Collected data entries
^^^^

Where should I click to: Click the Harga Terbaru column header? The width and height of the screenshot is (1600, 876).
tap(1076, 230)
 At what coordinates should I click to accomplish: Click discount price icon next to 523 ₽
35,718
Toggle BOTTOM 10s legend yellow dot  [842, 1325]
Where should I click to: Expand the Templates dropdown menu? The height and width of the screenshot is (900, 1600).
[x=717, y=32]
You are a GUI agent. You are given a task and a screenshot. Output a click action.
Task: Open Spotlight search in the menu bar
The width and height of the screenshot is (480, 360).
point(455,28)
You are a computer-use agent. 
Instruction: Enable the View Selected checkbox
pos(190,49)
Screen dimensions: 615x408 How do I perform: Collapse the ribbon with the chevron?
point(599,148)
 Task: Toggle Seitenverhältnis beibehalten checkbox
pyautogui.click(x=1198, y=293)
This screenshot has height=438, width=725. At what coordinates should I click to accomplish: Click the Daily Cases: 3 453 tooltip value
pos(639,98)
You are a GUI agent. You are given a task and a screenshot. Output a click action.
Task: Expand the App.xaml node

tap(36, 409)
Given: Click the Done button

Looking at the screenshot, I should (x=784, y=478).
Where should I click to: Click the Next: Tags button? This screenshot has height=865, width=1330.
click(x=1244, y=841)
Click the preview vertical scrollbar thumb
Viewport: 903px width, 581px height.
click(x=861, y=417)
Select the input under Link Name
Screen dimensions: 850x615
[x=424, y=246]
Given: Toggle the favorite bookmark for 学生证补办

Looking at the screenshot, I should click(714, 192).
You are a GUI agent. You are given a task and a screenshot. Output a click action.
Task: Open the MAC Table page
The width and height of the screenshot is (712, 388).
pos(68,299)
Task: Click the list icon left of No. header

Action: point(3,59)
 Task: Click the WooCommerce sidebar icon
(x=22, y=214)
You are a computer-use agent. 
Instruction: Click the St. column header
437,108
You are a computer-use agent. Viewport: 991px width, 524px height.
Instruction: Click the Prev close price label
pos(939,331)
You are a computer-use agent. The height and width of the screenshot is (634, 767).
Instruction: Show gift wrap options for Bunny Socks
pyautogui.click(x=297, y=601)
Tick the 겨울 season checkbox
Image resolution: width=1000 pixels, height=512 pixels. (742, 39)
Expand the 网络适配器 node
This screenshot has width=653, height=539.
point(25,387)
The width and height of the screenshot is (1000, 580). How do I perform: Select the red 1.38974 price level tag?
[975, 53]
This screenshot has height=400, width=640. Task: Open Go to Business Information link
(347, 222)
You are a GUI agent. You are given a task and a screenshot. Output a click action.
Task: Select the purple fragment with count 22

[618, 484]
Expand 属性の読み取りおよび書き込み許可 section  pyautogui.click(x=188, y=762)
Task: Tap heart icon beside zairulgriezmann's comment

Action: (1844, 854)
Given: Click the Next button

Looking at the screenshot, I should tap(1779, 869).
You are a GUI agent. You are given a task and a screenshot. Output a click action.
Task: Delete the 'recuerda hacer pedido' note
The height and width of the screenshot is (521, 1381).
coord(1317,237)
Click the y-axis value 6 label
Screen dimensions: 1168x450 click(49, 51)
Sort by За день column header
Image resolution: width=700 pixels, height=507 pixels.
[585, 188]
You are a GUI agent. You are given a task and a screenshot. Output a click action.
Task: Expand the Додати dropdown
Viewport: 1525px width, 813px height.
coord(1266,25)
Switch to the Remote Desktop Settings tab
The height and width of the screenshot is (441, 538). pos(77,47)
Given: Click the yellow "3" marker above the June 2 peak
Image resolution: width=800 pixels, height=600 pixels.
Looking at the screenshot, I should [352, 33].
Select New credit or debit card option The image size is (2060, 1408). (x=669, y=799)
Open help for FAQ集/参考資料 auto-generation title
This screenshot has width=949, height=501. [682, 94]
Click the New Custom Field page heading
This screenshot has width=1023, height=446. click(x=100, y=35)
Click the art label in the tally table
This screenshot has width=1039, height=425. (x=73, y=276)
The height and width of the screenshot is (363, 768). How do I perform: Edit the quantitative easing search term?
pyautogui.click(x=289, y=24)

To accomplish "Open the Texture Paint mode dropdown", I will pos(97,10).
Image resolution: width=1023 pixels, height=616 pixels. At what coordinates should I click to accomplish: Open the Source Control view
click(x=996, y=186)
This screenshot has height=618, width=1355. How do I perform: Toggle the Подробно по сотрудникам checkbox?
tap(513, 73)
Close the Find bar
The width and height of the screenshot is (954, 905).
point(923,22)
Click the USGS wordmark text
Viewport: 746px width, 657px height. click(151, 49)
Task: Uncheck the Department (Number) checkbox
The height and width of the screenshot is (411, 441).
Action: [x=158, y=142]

^^^^

• **Problem**: The answer must be the same records, repeated exactly and in full.

• **Answer**:
Where should I click to: Click the Harga Terbaru column header? The width and height of the screenshot is (1600, 876).
tap(1076, 230)
 At what coordinates should I click to accomplish: Click discount price icon next to 523 ₽
35,718
Toggle BOTTOM 10s legend yellow dot  [842, 1325]
Where should I click to: Expand the Templates dropdown menu? The height and width of the screenshot is (900, 1600).
[x=717, y=32]
You are a GUI agent. You are given a task and a screenshot. Output a click action.
Task: Open Spotlight search in the menu bar
The width and height of the screenshot is (480, 360).
point(455,28)
You are a computer-use agent. 
Instruction: Enable the View Selected checkbox
pos(190,49)
Screen dimensions: 615x408 How do I perform: Collapse the ribbon with the chevron?
point(599,148)
 Task: Toggle Seitenverhältnis beibehalten checkbox
pyautogui.click(x=1198, y=293)
This screenshot has height=438, width=725. At what coordinates should I click to accomplish: Click the Daily Cases: 3 453 tooltip value
pos(639,98)
You are a GUI agent. You are given a task and a screenshot. Output a click action.
Task: Expand the App.xaml node

tap(36, 409)
Given: Click the Done button

Looking at the screenshot, I should (x=784, y=478).
Where should I click to: Click the Next: Tags button? This screenshot has height=865, width=1330.
click(x=1244, y=841)
Click the preview vertical scrollbar thumb
Viewport: 903px width, 581px height.
click(x=861, y=417)
Select the input under Link Name
Screen dimensions: 850x615
[x=424, y=246]
Given: Toggle the favorite bookmark for 学生证补办

Looking at the screenshot, I should click(714, 192).
You are a GUI agent. You are given a task and a screenshot. Output a click action.
Task: Open the MAC Table page
The width and height of the screenshot is (712, 388).
pos(68,299)
Task: Click the list icon left of No. header

Action: point(3,59)
 Task: Click the WooCommerce sidebar icon
(x=22, y=214)
You are a computer-use agent. 
Instruction: Click the St. column header
437,108
You are a computer-use agent. Viewport: 991px width, 524px height.
Instruction: Click the Prev close price label
pos(939,331)
You are a computer-use agent. The height and width of the screenshot is (634, 767).
Instruction: Show gift wrap options for Bunny Socks
pyautogui.click(x=297, y=601)
Tick the 겨울 season checkbox
Image resolution: width=1000 pixels, height=512 pixels. (742, 39)
Expand the 网络适配器 node
This screenshot has width=653, height=539.
point(25,387)
The width and height of the screenshot is (1000, 580). How do I perform: Select the red 1.38974 price level tag?
[975, 53]
This screenshot has height=400, width=640. Task: Open Go to Business Information link
(347, 222)
You are a GUI agent. You are given a task and a screenshot. Output a click action.
Task: Select the purple fragment with count 22

[618, 484]
Expand 属性の読み取りおよび書き込み許可 section  pyautogui.click(x=188, y=762)
Task: Tap heart icon beside zairulgriezmann's comment

Action: (1844, 854)
Given: Click the Next button

Looking at the screenshot, I should tap(1779, 869).
You are a GUI agent. You are given a task and a screenshot. Output a click action.
Task: Delete the 'recuerda hacer pedido' note
The height and width of the screenshot is (521, 1381).
coord(1317,237)
Click the y-axis value 6 label
Screen dimensions: 1168x450 click(49, 51)
Sort by За день column header
Image resolution: width=700 pixels, height=507 pixels.
[585, 188]
You are a GUI agent. You are given a task and a screenshot. Output a click action.
Task: Expand the Додати dropdown
Viewport: 1525px width, 813px height.
coord(1266,25)
Switch to the Remote Desktop Settings tab
The height and width of the screenshot is (441, 538). pos(77,47)
Given: Click the yellow "3" marker above the June 2 peak
Image resolution: width=800 pixels, height=600 pixels.
Looking at the screenshot, I should [352, 33].
Select New credit or debit card option The image size is (2060, 1408). (x=669, y=799)
Open help for FAQ集/参考資料 auto-generation title
This screenshot has width=949, height=501. [682, 94]
Click the New Custom Field page heading
This screenshot has width=1023, height=446. click(x=100, y=35)
Click the art label in the tally table
This screenshot has width=1039, height=425. (x=73, y=276)
The height and width of the screenshot is (363, 768). How do I perform: Edit the quantitative easing search term?
pyautogui.click(x=289, y=24)

To accomplish "Open the Texture Paint mode dropdown", I will pos(97,10).
Image resolution: width=1023 pixels, height=616 pixels. At what coordinates should I click to accomplish: Open the Source Control view
click(x=996, y=186)
This screenshot has height=618, width=1355. How do I perform: Toggle the Подробно по сотрудникам checkbox?
tap(513, 73)
Close the Find bar
The width and height of the screenshot is (954, 905).
point(923,22)
Click the USGS wordmark text
Viewport: 746px width, 657px height. click(151, 49)
Task: Uncheck the Department (Number) checkbox
The height and width of the screenshot is (411, 441).
Action: [x=158, y=142]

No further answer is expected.